___ 本文抜粋 ___

これでもオレは、上質な恋愛ドラマにしあげてきたつもりだぜ。
眠らない街・新宿で巻き起こる……
笑いあり、涙あり、
必然性ナシの、ラブ&コメディだよ。
kindle Unlimitedで読み放題だった「殺し屋1」がやっぱり胸にドンズバなさいこうな名作であったことをお知らせいたします。
物語としては、新宿は歌舞伎町に建つサンライズ歌舞伎町マンション・通称「ヤクザマンション」を舞台に繰り広げられる、アウトロー達のパワーゲームを描いた恐らく1ヶ月未満のお話なんだけれど、絵がめちゃくちゃ上手・キャラが立ちまくり・普遍的な面白さと、ストーリーの牽引力がすごい。全10巻なのに疲れなくスイスイ読める。
しかもエログロバイオレンスかと思いきや、その内実は「笑いあり、涙ありの上質なラブ&コメディ」。
魅力たっぷりなヒロイン・垣原マーくんと、泣き虫で暴れん坊なヒーロー・イチの一世一代のメロドラマという。
ヒロイン・マーくん(ドМ)
ヒロインを救うヒーロー・イチ(ドS)
出会うために生まれた運命のふたり
これもド名作(なぜこの名作を並べた)

___ 表示中の行 ___

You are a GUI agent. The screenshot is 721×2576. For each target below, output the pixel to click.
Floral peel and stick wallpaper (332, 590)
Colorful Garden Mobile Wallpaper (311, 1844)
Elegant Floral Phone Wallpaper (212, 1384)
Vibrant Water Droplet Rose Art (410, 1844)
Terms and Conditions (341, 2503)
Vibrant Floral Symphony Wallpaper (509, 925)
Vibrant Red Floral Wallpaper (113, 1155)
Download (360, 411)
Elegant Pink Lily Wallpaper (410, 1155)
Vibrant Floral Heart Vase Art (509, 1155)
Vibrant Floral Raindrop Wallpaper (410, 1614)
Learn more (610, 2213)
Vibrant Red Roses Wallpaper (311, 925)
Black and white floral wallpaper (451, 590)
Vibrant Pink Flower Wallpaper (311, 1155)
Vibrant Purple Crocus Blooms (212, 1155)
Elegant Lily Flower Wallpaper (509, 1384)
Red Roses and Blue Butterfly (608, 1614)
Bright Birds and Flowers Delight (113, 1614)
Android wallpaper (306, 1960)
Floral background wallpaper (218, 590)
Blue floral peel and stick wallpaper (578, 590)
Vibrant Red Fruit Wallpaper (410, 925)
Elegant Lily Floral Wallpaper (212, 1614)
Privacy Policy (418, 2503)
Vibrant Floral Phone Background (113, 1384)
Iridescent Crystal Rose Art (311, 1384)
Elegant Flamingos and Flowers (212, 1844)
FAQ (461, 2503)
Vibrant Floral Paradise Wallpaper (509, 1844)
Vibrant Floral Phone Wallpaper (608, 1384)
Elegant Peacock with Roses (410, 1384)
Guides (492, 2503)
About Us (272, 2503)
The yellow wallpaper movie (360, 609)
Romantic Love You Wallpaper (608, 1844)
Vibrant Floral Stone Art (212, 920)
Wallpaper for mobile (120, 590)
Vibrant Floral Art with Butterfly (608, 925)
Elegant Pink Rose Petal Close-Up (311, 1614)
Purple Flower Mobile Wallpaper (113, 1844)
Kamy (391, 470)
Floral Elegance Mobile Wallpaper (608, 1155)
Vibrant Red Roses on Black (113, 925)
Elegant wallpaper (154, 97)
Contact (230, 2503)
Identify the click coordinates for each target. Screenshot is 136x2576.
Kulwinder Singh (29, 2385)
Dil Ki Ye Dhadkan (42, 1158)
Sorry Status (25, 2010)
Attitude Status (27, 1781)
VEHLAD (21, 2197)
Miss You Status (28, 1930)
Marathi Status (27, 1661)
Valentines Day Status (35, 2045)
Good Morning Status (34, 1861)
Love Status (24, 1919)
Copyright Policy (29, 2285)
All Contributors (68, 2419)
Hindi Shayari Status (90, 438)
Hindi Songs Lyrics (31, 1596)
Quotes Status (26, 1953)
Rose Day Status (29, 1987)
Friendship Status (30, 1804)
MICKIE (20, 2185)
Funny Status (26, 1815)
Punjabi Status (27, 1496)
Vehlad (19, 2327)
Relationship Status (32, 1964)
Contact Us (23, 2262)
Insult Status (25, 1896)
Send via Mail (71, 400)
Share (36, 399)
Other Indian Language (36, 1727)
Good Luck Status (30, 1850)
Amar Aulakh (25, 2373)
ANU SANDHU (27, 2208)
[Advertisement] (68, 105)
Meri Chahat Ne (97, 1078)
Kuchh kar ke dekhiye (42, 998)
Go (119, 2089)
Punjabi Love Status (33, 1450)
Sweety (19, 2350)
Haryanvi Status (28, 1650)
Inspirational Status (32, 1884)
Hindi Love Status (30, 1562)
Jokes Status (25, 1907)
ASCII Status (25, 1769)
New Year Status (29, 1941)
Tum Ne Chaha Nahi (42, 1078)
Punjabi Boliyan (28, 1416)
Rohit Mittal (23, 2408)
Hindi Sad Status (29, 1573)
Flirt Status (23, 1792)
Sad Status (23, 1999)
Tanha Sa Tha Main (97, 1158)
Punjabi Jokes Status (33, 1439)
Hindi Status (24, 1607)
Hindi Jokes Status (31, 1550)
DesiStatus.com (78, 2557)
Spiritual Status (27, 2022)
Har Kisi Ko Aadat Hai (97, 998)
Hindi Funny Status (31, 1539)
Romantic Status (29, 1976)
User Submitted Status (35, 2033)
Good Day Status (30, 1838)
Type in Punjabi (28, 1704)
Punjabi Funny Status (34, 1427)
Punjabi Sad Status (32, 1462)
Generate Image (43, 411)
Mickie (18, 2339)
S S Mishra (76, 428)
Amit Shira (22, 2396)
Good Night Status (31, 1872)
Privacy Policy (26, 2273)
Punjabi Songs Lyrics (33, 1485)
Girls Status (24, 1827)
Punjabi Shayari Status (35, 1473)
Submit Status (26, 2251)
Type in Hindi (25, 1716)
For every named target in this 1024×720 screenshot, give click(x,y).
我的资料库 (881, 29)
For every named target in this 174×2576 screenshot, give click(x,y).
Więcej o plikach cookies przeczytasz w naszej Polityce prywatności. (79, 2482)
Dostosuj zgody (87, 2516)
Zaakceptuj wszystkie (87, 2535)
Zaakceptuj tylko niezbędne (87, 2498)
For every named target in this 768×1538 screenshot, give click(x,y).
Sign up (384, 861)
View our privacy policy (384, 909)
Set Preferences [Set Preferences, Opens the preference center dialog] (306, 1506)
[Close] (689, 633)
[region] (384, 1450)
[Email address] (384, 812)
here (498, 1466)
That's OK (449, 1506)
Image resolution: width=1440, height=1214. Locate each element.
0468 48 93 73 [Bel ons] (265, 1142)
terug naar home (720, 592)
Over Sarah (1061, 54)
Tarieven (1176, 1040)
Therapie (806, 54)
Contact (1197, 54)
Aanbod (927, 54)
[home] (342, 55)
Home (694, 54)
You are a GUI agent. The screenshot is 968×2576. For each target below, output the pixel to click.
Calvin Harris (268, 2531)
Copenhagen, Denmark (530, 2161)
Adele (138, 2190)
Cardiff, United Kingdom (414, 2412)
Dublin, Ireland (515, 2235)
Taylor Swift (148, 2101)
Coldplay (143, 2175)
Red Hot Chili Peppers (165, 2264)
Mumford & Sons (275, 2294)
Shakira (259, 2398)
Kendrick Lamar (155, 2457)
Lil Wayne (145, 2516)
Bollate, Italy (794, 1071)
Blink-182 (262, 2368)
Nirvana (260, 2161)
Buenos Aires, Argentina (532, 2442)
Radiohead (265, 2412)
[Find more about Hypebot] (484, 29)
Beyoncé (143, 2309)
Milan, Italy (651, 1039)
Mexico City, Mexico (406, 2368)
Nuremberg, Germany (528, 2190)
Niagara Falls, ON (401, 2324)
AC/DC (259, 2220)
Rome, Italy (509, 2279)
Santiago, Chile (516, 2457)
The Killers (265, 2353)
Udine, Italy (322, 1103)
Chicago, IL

___

▸ **目標**
漫画「殺し屋1」を紹介する文章を、最後の一文のあとから引き継いで書き進めること。

▸ **回答**
ドン引きな拷問シーンが派手でとかく目に行きがちですが、この漫画、「変態とは?」というテーマについての漫画だったと思うんですよね。
変態とは何か
主人公の殺し屋のイチは、サディズムを抱えた変態。人が「痛めつけられる」ことに性的興奮を覚えるので、暴力を振るうことによって性的快感を得る。
もう一人の主人公垣原は、マゾヒズムを抱えた変態で、痛みによって性的快感を覚えるため、他者に暴力を振るってはその痛みで興奮を得るし、痛みを感じたいがゆえに自ら積極的に求めていく。
よくこの二人をして「究極のS VS 究極のM」の物語と語られますが、実際のところ、この漫画におけるSとMは、非常に似通っているんですよね。少なくとも垣原はマゾヒストでありサディストだろうと。
だから正確を期すならば、この漫画は「変態 VS 変態」であり、どちらの変態がより変態(つよい)かという勝負であったと思うのです。
そして本題である、変態とは何か? ということですが、作中によると変態とは「妄想力」だと。
妄想の力、思い込みの力の強さこそが、変態を変態たらしめる根源であり、あまりにも強いその妄想(思い込み)の力によって、変態は他者の人生を破壊し、世界をも狂わせてしまう。
暴力それ自体ではなく、その思い込みこそが恐ろしいのであり、何よりも強固であると。
新宿の裏社会を恐怖で震え上がらせるほどの強い変態・垣原の全存在をぶっ壊してしまうほどのものすごい変態・イチをも凌ぐとんでもない変態はジジイだった、という目が回るような結末と、畳みかけるような伏線回収には、全10巻のイッキ読みの疲れも飛ぶようなため息しか出ませんでした。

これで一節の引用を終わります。